Reduced size magnetic sensors are embedded in a dental retainer worn in the mouth (right) to recognize seven different tongue movements (left).
Tiny micro-electro-mechanical system (MEMS) sensor chips, a minuscule wireless transmitter, and an encircling power-beaming battery pack enough smarts into a centimeter sized Tongue Drive System for patients suffering spinal cord injuries to maneuver a wheel chair and operate a computer with their tongue. The Tongue Drive System was demonstrated at this week's IEEE International Solid-State Circuits Conference in San Francisco.
Four magnetic sensor chips recently enabled this downsized Tongue Drive System to fit onto a dental retainer, which held the device immobile against the roof of the mouth, making its use invisible to outside observers. Previous models used a headset to hold the magnetic sensor circuitry. That eliminated the need for a wireless connection, but made it more difficult for patients to operate--especially when the headset got knocked askew.
"Moving the sensors inside the mouth [gives] the Tongue Drive System increased mechanical stability and comfort, making is nearly unnoticeable, " said professor Maysam Ghovanloo, at the Georgia Institute of Technology.
A permanent magnet, on a tongue stud, is used to activate the magnetic sensors on the Tongue Drive System. The system sends a wireless command to a nearby Apple iPod, which in turn sends a control signal to the wheelchair. When not driving, the Tongue Drive System also gives drivers access to text messaging, the Internet, and iOS apps.
The software running on an iPod controls the movements of a cursor on its screen or substitutes for the joystick function in a conventional powered wheelchair. An additional app allows the patient to craft their own custom commands to perform repetitive tasks.
The circuitry for the Tongue Drive System is completely encased in water resistance vacuum-molded high-impact dental acrylic, making it extremely durable, impervious to moisture, and completely isolated from its environment. In order to charge the lithium-ion battery pack on the Tongue Drive System, an embedded antenna loop around the outside of the dental retainer receives a 13.56 MHz radio beam. The induction coil drives an energy harvesting circuit that charges the battery wirelessly at night in a charging dock on the wheelchair.
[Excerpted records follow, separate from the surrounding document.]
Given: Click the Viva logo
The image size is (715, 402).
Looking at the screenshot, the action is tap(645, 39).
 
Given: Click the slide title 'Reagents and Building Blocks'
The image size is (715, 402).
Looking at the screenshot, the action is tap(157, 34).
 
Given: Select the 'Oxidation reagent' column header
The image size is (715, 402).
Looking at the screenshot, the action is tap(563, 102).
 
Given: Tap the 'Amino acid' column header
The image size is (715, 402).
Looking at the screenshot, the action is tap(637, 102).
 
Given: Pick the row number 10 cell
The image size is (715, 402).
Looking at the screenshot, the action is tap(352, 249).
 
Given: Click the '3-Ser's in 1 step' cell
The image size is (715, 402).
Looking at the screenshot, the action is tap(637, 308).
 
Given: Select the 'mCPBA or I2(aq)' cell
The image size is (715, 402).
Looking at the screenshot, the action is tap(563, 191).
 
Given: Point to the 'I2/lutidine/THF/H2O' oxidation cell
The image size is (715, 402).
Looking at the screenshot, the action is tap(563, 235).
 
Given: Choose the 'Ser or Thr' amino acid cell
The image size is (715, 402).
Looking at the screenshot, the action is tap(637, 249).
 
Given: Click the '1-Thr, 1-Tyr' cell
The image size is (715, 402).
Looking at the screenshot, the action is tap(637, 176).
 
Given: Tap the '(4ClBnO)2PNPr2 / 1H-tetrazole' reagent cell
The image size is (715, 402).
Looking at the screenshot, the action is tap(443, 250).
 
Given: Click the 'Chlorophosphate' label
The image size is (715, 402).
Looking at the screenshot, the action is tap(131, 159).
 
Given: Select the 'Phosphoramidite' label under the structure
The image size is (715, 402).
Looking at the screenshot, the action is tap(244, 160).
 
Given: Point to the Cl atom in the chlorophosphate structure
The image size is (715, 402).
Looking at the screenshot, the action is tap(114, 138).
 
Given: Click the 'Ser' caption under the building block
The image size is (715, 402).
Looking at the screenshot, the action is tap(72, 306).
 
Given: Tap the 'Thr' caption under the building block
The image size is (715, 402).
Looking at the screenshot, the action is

Clinical trials at the Atlanta-based Shepherd Center and the Rehabilitation Institute (Chicago) were conducted recently involving 11 patients suffering spinal cord injuries. Each received a tongue piercing to install the tongue stud containing a permanent tiny magnet embedded in the upper ball. Patients performed 12 test sessions--two per week over a six-week period--to troubleshoot the Tongue Drive System.
Funding was provided by the National Institute of Health (NIH), the National Science Foundation (NSF), and the Christopher and Dana Reeve Foundation.